Drama del preso hispanovenezolano más antiguo del chavismo

Drama del preso hispanovenezolano más antiguo del chavismo

Jorge Alayeto, comerciante hispanovenezolano de 54 años, se mantiene como el preso político con más tiempo encarcelado en las cárceles chavistas desde agosto de 2017. Fue condenado en abril pasado a 30 años de prisión por los cargos de traición a la patria, rebelión militar, ataque al centinela y sustracción de efectos militares. Su caso representa uno de los ejemplos más flagrantes de arbitrariedad en el sistema judicial venezolano, donde fue juzgado basándose únicamente en una confesión grabada en video obtenida bajo tortura y el testimonio de su propio torturador.

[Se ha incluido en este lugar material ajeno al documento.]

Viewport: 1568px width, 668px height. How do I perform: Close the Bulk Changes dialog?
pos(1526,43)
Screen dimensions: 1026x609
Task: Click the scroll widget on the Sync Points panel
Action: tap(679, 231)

Alayeto y su sobrino Alfonso Ochoa, quien tenía apenas 20 años en el momento de los hechos, fueron detenidos y torturados durante días en 2017 por agentes de la Dirección General de Contrainteligencia Militar (DGCIM) para forzarles a confesar falsamente. Ambos fueron víctimas colaterales del asalto al Cuartel Paramacay, ejecutado por militares rebeldes comandados por el capitán Juan Carlos Caguaripano. La familia Alayeto había alquilado su discoteca en la Hacienda San Luis a los militares rebeldes sin conocimiento de sus verdaderas intenciones de derrocar a Nicolás Maduro.

Durante el juicio oral, la defensa de Alayeto fue prácticamente nula, pues su único acusador fue precisamente el agente Abel Angola, quien lo había torturado años atrás. Según relata el afectado, fue golpeado duramente, esposado y obligado a confesar bajo amenaza. A pesar de que desde la captura de Maduro el 3 de enero se han liberado a una quincena de ciudadanos españoles e hispanovenezolanos, Alayeto continúa encarcelado, encabezando una lista trágica que incluye a otros presos desde 2019 y 2020 como María Auxiliadora Delgado, Daniel Medina, Karen Hernández y Fernando Noya.

La madre de Alfonso y hermana de Jorge, Anabel Alayeto, ha denunciado públicamente que el gobierno de España no ha realizado esfuerzo alguno por la liberación de estos ciudadanos. El caso de Jorge Alayeto se ha convertido en un símbolo de las violaciones de derechos humanos cometidas por la revolución bolivariana, donde la tortura, las confesiones forzadas y la impunidad de los agresores permanecen como prácticas sistemáticas en un sistema judicial completamente corrupto y politizado.